Dr. Laschowski received his PhD from the Department of Systems Design Engineering, with a specialization in biomedical engineering, at the University of Waterloo and the Waterloo Artificial Intelligence Institute. His doctoral research focused on 1) mathematical modelling and computer simulation of human-exoskeleton systems with energy-efficient actuators, and 2) computer vision and deep learning for autonomous exoskeleton control during legged locomotion. He received his masters from the Department of Mechanical and Mechatronics Engineering at the University of Waterloo and a second master's degree from the School of Kinesiology, with a specialization in human biomechanics, at the University of Western Ontario.

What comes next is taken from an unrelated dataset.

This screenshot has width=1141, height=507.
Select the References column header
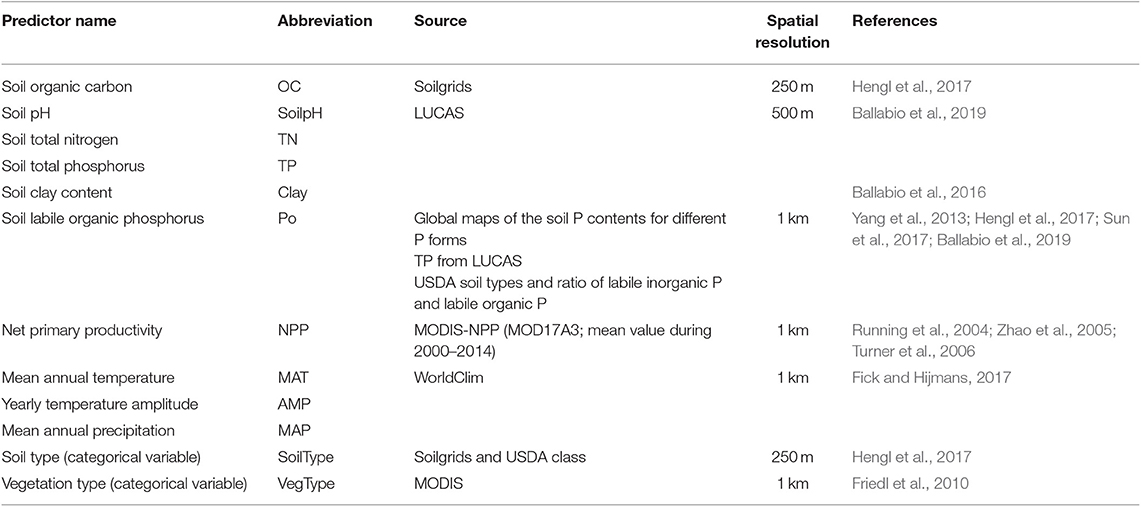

Dr. Laschowski has published in many leading scientific journals and conferences, including the IEEE Transactions on Medical Robotics and Bionics, the Frontiers in Robotics and AI, and the IEEE International Conference on Biomedical Robotics and Biomechatronics. He recently served on the executive committee of the Canadian Society for Biomechanics and worked at the Holland Bloorview Kids Rehabilitation Hospital and as a biomechanics professor at Humber College. To date, he has earned over $234,000 in scholarships and awards (e.g., from the Natural Sciences and Engineering Research Council of Canada) and co-authored grant proposals that received over $197,000 in research and infrastructure funding (e.g., from the Canada Foundation for Innovation). He has presented at many national and international conferences and was a Best Paper Award finalist at the 2019 IEEE International Conference on Rehabilitation Robotics. His award-winning research has been featured on media networks like BBC News, CBC, and Maclean’s Magazine.